The 12-Point Universe
To navigate this landscape, we first simplify the keyboard. There are only 12 unique notes in our musical system, which we can model as a 12-point clock (using modulo 12 arithmetic).
In this system, every note is assigned a number from 0 to 11. This turns the infinite complexity of the piano into a finite, cyclical map of 12 points.
To walk through a landscape, you need a map. The piano has 88 keys, but its core consists of 12 unique tones that repeat over and over.
Every 12 semitones one octave the pattern starts again.
Piano Keys
You can think of this 12 point system as a circle, similar to a clock.
C is point 0. C sharp is point 1. D is point 2, and so on up to B at point 11. Then the circle begins again at C.
The Link Between the Circle and the Keys
All Cs on the piano belong to point 0 on the circle. All C sharps belong to point 1. Every note has a fixed place in the cycle. The circle works like a clock face with 12 hours.
Playing a chord is not a surface action, but the simultaneous activation of three points on the circle, which on the piano means pressing three keys at the same time.

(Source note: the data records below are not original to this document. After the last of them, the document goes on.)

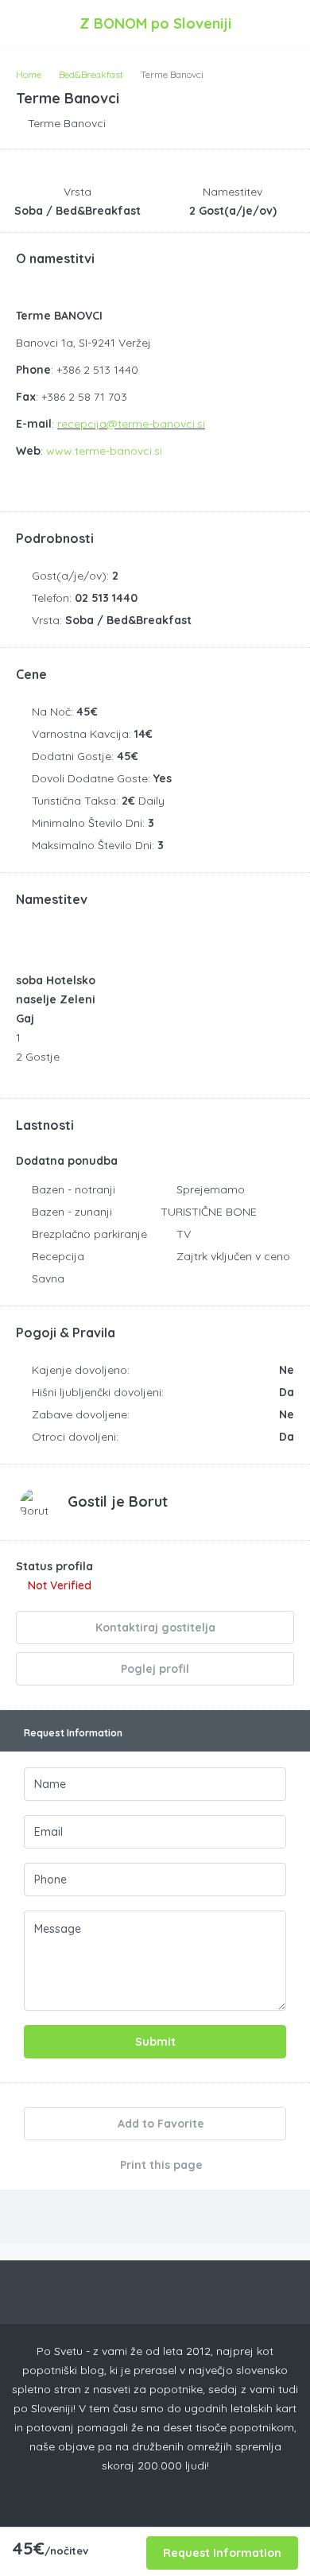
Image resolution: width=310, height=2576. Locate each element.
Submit (155, 2042)
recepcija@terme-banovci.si (131, 424)
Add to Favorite (159, 2123)
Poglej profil (155, 1669)
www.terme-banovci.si (104, 451)
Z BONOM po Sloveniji (155, 23)
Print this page (160, 2165)
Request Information (222, 2553)
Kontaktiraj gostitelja (155, 1627)
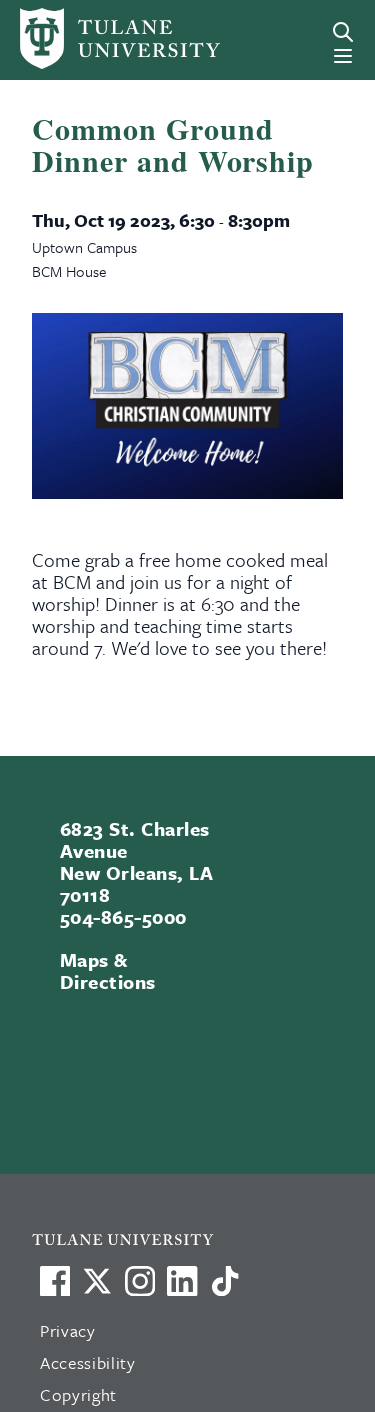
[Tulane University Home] (197, 1238)
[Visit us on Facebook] (55, 1281)
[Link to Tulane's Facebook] (140, 1281)
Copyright (78, 1394)
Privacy (68, 1330)
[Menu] (343, 56)
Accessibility (88, 1362)
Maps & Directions (108, 970)
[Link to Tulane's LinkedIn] (182, 1281)
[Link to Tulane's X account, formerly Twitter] (97, 1281)
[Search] (343, 32)
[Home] (87, 38)
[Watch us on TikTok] (225, 1281)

Connect those three points and you see a triangle. This triangle has three elements:
The corners are the notes themselves 0 4 7
The sides show the relationships between the notes intervals of 4 3 and 5 semitones
The shape as a whole is the architecture of the chord
Playing on the piano makes that architecture physical. You activate three points on the circle by pressing three keys at once.
The circle shows which notes belong together. Your hand builds that connection.
Does Every Chord Have to Be Geometric
Short answer: yes. Within the circle, every chord is a geometric shape, but not every shape is equally beautiful or symmetrical.
Some shapes can exist in theory, but are for now effectively unplayable. Your hand cannot form them.
What always holds: every chord with n notes creates an n sided polygon in the circle:
2 notes equals a line
3 notes equals a triangle
4 notes equals a quadrilateral
5 notes equals a pentagon
and so on
Not All Triangles Are Musically Equal
Symmetrical shapes augmented diminished float without a clear center
Balanced shapes major minor feel stable and consonant
Irregular shapes clusters half diminished create tension and dissonance
Geometry does not decide whether something is a chord, but how it sounds.
The more notes, the more complex the shape:
3 notes triangle simple direct
4 notes quadrilateral richer more color
5 or more notes polygon complex modern
Walking Routes with The Pivot Rule
Instead of memorizing harmonic schemes, you move through space using the pivot rule: hold one or two notes from your current chord (the "anchor") and shift your remaining fingers just one or two semitones to a neighboring chord.
In music theory this is called parsimonious voice leading. By tilting just one point of the triangle, one chord flows logically into the next.
This is the engine behind much film music. Composers like Hans Zimmer use this geometric closeness to make large emotional shifts feel organic.
Rotation Becomes Transposition
When you rotate this triangle on the circle, you shift your hand left or right on the piano.
What does this mean in practice?
C major on the circle consists of points 0 4 7. These form a triangle with sides of 4 3 and 5 semitones.
Now rotate that entire triangle two steps to the right on the circle. Each point shifts by 2:
Point 0 becomes point 2
Point 4 becomes point 6
Point 7 becomes point 9
This gives you points 2 6 9, which is D major D F sharp A. The sides remain 4 3 5.
The shape is identical. Only the position on the circle has changed.
Your hand was on C E G. Now your hand is on D F sharp A. You moved two keys one whole tone to the right.
But the distance between your fingers is exactly the same.
Thumb to middle finger is still four semitones. Middle finger to pinky still three semitones.
This is transposition: playing the same chord in a different key.
The geometry on the circle rotation translates into a physical shift on the keyboard, while your hand shape remains constant.
Your Hand Feels the Geometry
This theory is not just for your head, but especially for your fingers.
Because the geometry stays constant, you only need to learn one shape for all 12 major chords.
Without the circle, the piano is a linear row of keys with names attached.
The circle makes harmony cyclical. You walk in loops by choosing different routes and return to where you began.
This method rests on concepts that have existed for centuries.
Pitch class set theory uses numbers for tones 0 equals C, 1 equals C sharp, and is standard in conservatories.
The circle of fifths organizes the same 12 tones by fifths instead of semitones.
And Euler already drew chords as triangles in his Tonnetz in 1739.
What’s new is translating all of this into a directly playable piano system with almost no theory required upfront. You learn the circle not to memorize rules, but to feel proximity.